Problem 2: The method I discovered to work the best was never mentioned by any of the models
As stated earlier, the models parrot the instructions they have been trained on or can find via web search, but they don’t have any real-world training input. This may change as more people rely on desktop agents such as Manus and Anthropic MCP / Computer Use to automate their tasks, but for now the responses are amalgamated regurgitations of information on the internet.
The best solution I found is to use a model to generate an html signature, then copy and paste it into a visual editor like html5-editor.net, make any edits you’d like to see, then copy the resulting HTML from the editor and paste it in the Mail UI. This isn’t just about editing, though: the HTML was more consistently formatted when copied from an editor.
Problem 3: You only get what you’re asking for
As I said earlier, the models don’t warn users about the issues they’ll face depending on which approach they take. This appears to be a function of post training and system prompting that pushes the model towards a friendly helper agent mode. (Note that I didn’t use any of the deep research functionality of any of the models, so I suppose that could have some effect.)
Problem 4: Inaccurate instructions
There were several instances where a model offered step-by-step instructions that were either inaccurate or were simply missing steps. In one case, DeepSeek instructed me to drag and drop the .html file into the Apple signature UI, then stated, “The HTML should render automatically.” What was rendered wasn’t properly formatted either in the UI or during use when creating new emails.
Similarly, Gemini missed an important step to lock the signature file, even thought it references Hubspot’s instructions as its source. So, even though the model was trained on this data, it’s clear that Gemini didn’t make a high-fidelity representation of the required steps.
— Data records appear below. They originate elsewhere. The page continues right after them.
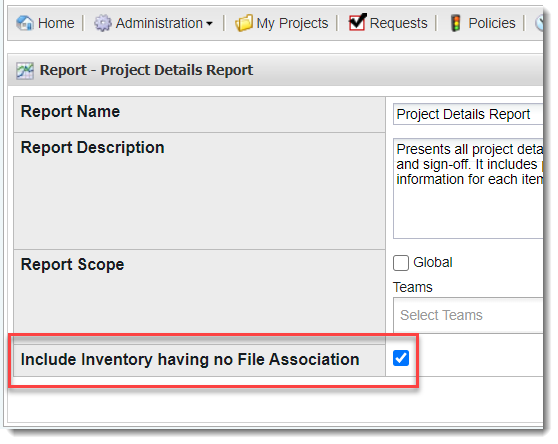558x444 pixels.
Task: Go to My Projects menu
Action: [x=292, y=23]
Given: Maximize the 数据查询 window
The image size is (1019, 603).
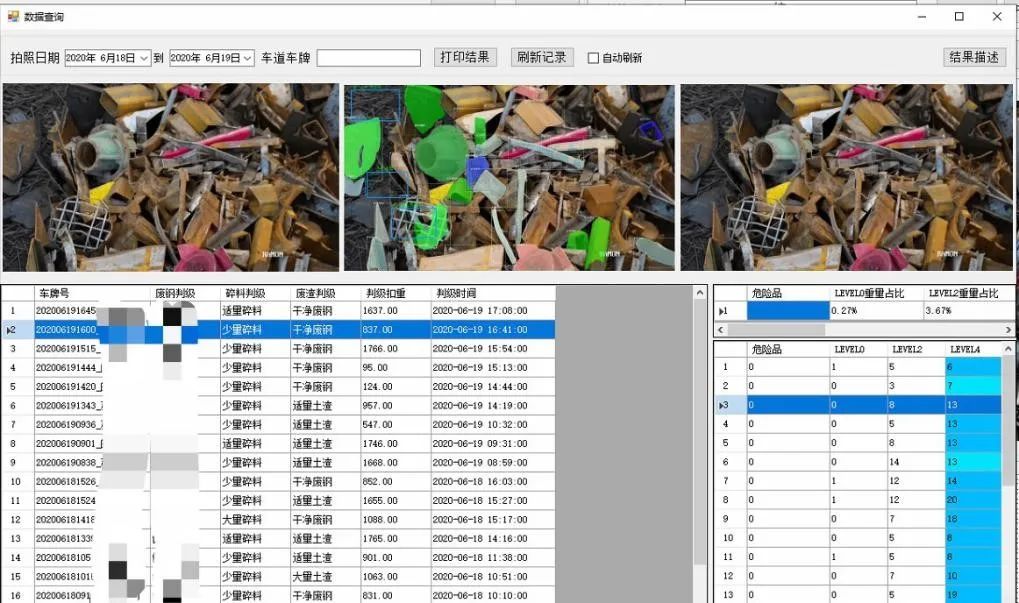Looking at the screenshot, I should pos(959,17).
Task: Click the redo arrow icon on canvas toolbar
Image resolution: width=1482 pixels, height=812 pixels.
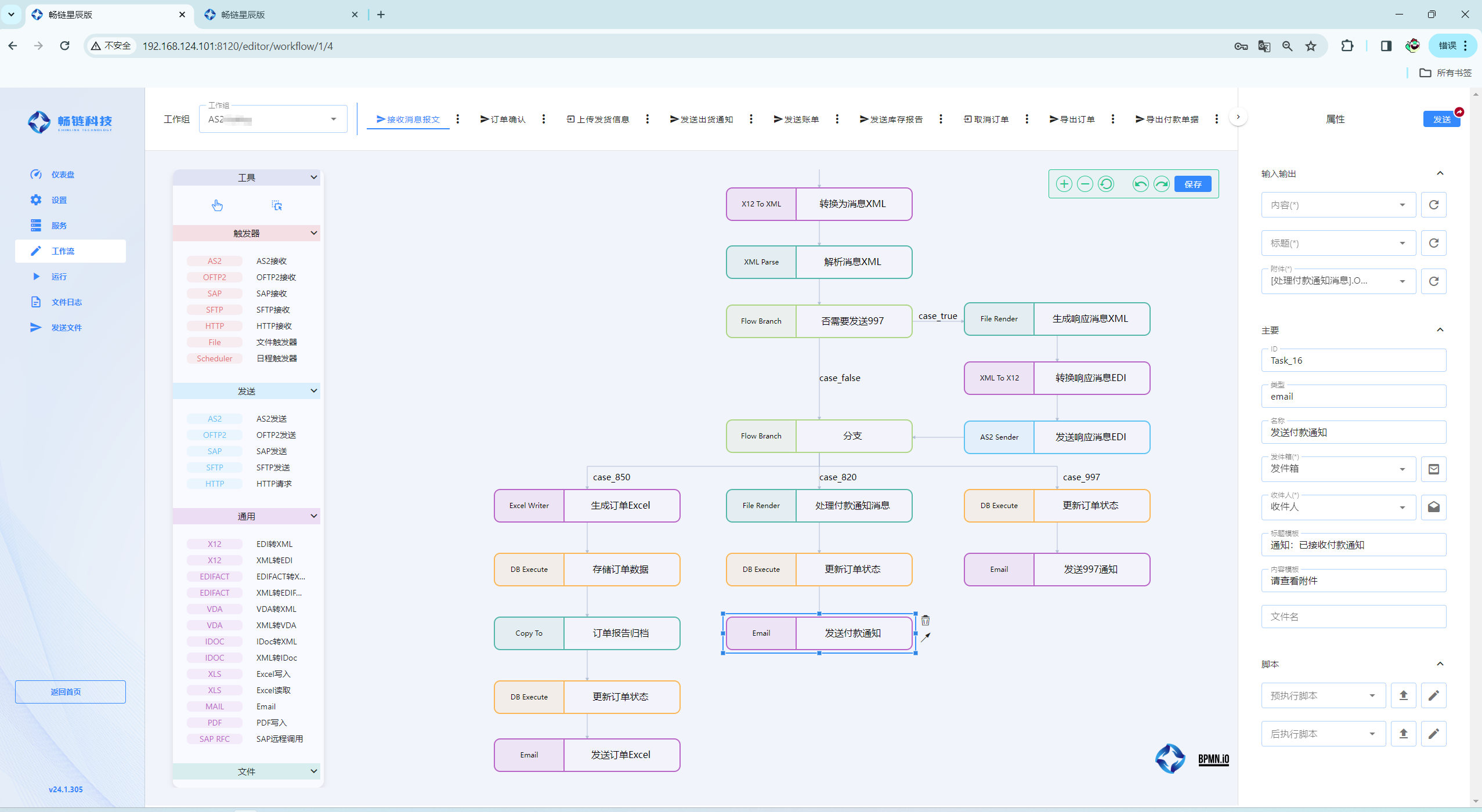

Problem 5: Creating multiple signatures
After generating a signature for The Focus Group, I decided to ask ChatGPT to create a signature using the same format for my ai4society.online account. This worked fairly well, but this time it struggled to get the logo hosted properly. Other models also had minor issues when using a previously created signature to generate other signatures based on the original. This all illustrated these models generate inconsistent outputs.
Summary
Today’s frontier models are very helpful in orchestrating multi-step tasks. They demonstrate broad awareness of the problem space for creating email signatures that work across a combination of clients and email services. They’re also adept at providing the HTML needed for email signatures. But, the models weren’t forthcoming with details necessary for strategic planning and showed no knowledge of real-world practice.